I honestly never gave much of a crap about someone’s grade school or high school state championship aspirations……if you miss out on that high school championship because someone was better than you, so what…….if you miss out on that collegiate championship because someone was better than you, so what.
In 40-45 states it likely means you aren’t national-caliber (win a CA, TX, FL high school title and we’re talking).
Let’s take swimming because I swam…….North Carolina was not a bad swimming state; but, it wasn’t California or Florida or Michigan or Texas or NY or Georgia’s DeKalb Dynamos or Maryland’s Silver Springs Stripers.
The Dynamos and Stripers would come to the old Eastern Invitational meet (GREAT meet for NC kids to learn to compete). Those out-of-state teams just killed us on our own turf - or in an outdoor 50-meter pool in Greensboro we considered our backyard.
I usually made Finals (Top 8) in most of my events (400 & 1500 free, 200 & 400 IM, and 200 fly; 200 free and 100 fly were a stretch - not enough speed. I was fortunate to make 1-3
consolation finals at that Eastern Invitational.
I learned there that the North Carolina State Swimming Championships was a rinky-dink meet. That what mattered was the Nationals - JR Nationals to start (make consolation finals 9th-16th place at JR Nationals and you could score points at the ACC’s).
Make JR Nationals….try to make SR Nationals….then, Olympic Trials.
High School Swimming (and high school sports in general) are rinky-dink in most states and locales compared to national competition.
Lia Thomas placed in 2-4 events at the NCAA’s and won one event. Her big win was in 2022 in the 500-yd free. The top female swimmers in the world would have trashed her.
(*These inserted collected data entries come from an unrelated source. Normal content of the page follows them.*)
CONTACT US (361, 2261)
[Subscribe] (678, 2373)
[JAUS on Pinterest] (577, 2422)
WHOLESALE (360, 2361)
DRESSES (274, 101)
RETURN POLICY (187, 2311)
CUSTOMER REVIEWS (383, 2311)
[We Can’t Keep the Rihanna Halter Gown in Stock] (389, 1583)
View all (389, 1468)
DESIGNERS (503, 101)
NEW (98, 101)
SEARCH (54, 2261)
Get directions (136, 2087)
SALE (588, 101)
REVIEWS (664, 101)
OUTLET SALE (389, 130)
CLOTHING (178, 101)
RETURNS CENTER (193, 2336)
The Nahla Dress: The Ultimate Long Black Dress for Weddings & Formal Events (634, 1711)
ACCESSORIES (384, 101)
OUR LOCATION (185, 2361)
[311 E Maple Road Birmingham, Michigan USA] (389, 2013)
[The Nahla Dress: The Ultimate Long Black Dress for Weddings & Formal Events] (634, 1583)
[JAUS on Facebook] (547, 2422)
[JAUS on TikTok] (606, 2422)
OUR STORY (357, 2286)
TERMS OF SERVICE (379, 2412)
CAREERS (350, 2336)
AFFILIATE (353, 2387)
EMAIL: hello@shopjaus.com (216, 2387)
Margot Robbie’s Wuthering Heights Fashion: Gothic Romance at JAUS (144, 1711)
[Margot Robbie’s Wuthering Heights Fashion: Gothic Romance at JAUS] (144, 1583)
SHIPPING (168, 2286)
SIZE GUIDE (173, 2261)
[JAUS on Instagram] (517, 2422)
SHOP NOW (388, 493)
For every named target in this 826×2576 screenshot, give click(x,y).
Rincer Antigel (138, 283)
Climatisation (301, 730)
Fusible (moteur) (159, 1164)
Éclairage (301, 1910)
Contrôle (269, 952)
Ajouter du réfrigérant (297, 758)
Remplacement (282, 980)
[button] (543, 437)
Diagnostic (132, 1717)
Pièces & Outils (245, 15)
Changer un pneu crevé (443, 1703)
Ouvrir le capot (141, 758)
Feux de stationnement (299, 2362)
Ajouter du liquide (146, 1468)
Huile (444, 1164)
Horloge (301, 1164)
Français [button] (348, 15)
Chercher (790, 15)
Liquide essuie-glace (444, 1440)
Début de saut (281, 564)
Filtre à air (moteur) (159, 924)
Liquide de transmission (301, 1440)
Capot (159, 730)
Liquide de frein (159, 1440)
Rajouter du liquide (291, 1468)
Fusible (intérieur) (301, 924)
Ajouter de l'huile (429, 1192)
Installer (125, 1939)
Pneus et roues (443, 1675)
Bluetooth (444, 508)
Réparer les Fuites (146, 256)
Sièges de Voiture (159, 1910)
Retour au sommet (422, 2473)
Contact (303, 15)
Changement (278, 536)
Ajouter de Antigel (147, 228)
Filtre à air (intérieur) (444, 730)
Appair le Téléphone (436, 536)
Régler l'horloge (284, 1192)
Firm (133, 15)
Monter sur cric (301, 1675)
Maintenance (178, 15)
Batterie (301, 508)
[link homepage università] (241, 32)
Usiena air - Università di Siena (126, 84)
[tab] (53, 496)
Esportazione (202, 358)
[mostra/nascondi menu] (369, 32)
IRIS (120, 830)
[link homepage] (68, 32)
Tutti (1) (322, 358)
Lia Thomas had been undergoing hormone treatments since at least 2019. Lia started getting much SLOWER in each event.
FINA, the International swimming governing body, had banned trans athletes based on certain criteria; so, Lia Thomas was ineligible for the 2024 Olympics - which meant she couldn’t swim at the 2024 USA Olympic Trials.
Let doctors, parents, AND children decide on their treatment for gender dysphoria. The treatment likely includes puberty blockers - that might preclude a 6’3” player spiking a ball into a cute little blonde girl’s face.